Criticism mounts at home and abroad for new travel restrictions in the wake of omicron 

TORONTO — The World Tourism Organization (UNWTO) of the United Nations is calling out new blanket restrictions on travel, put in place by some governments in an effort to minimize the impact of the omicron variant.

Canada’s omicron watch list now stands at 10 countries, first announced last week. The U.S., the UK and EU nations have also brought in new restrictions.

At the just-wrapped 24th UNWTO General Assembly, countries from all global regions expressed their solidarity with southern African states, calling for the immediate lifting of travel bans imposed on specific countries and for freedom of international travel to be upheld.

“In light of recent developments, UNWTO has once again reminded countries that the imposition of blanket restrictions on travel is discriminatory, ineffective and contrary to WHO recommendations. Blanket restrictions may also stigmatize countries or whole regions,” says the organization.

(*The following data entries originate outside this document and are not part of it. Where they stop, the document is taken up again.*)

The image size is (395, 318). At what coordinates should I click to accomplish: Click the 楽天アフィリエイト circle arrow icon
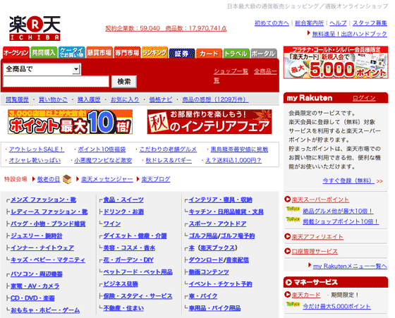[x=288, y=236]
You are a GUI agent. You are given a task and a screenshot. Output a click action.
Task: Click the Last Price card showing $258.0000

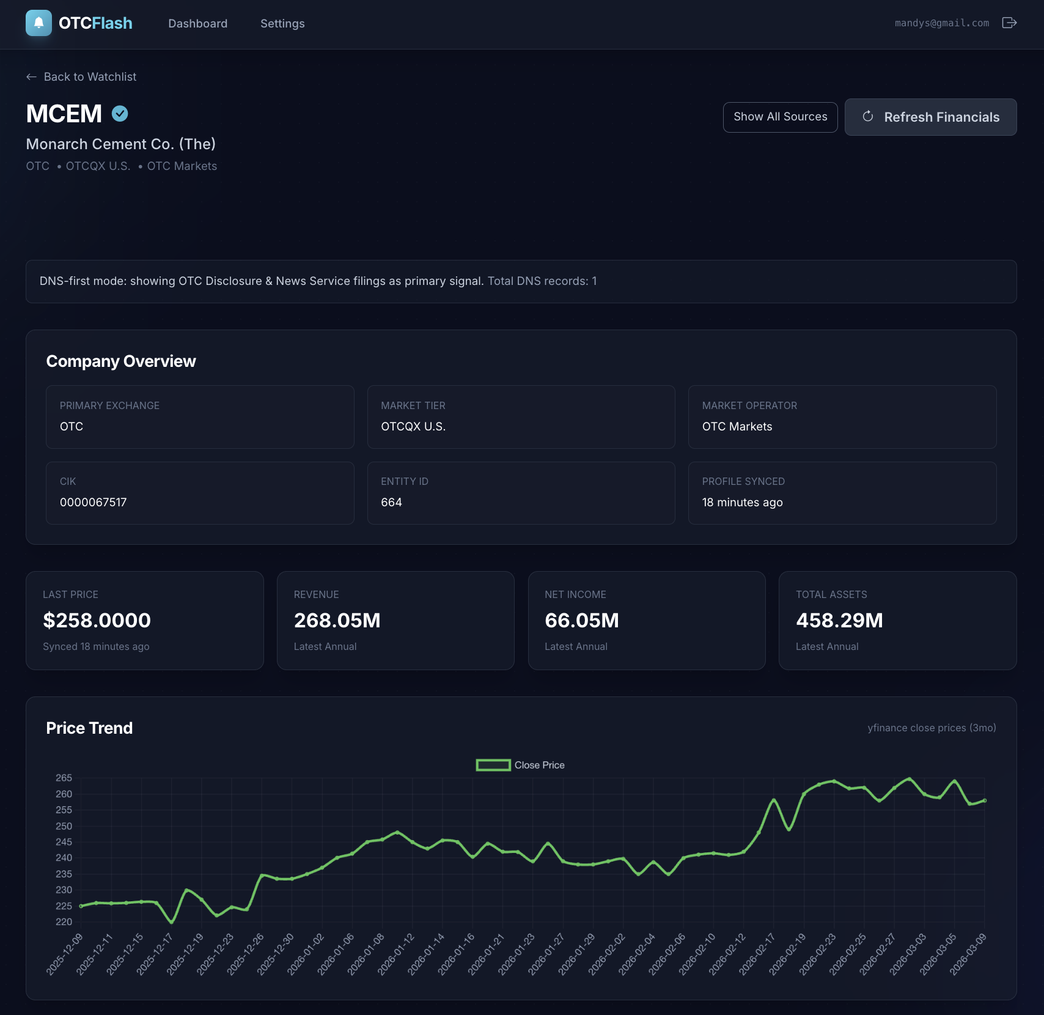pyautogui.click(x=144, y=620)
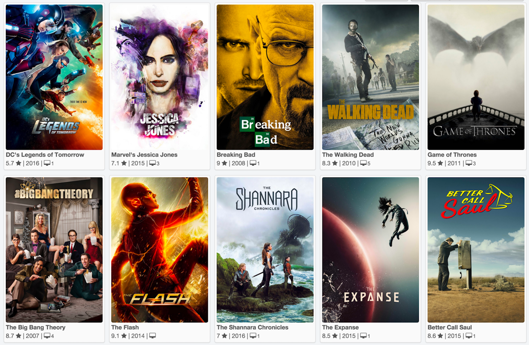Click the monitor icon for The Walking Dead

tap(363, 163)
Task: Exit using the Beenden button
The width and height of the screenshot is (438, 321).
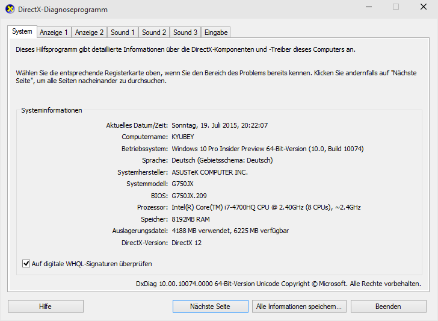Action: click(388, 307)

During the UNWTO General Assembly, Members States and partners, including voices from international organizations and across the private sector, echoed WHO’s advice that travel restrictions should only be imposed as a very last resort in response to changing circumstances.

“Furthermore, it was stressed that if restrictions are introduced, they must be proportionate, transparent, and scientifically based. They must also only be introduced with a full appreciation of what halting international travel would mean for the most vulnerable, including those developing countries and individuals who depend on tourism for their economies and livelihoods,” said the UNWTO.



Canada’s new measures in place for arrivals via 10 countries – Egypt, Malawi and Nigeria along with South Africa, Lesotho, Botswana, Zimbabwe, Mozambique, Eswatini and Namibia – are also getting criticism here at home.

Consumer media outlets are reporting cases of air travellers arriving in Canada via the 10 countries and staying at airport quarantine hotels in limbo, long after they receive their negative COVID-19 test results.

Travellers told CTV News that they were still in quarantine even after receiving their negative results. “No one has contacted me in terms of when I can go home,” said one traveller returning from Egypt, who got her negative result with no further communication.

Another traveller told The Canadian Press he wasn’t allowed to leave a Toronto quarantine hotel until the day after he received a negative result on the COVID-19 test he completed when he arrived in Canada.

“Our negative results came out on Saturday, but we are not allowed to leave until the quarantine officer calls us and tells us you can leave now. Nobody called us. Nobody called us until Sunday,” he said.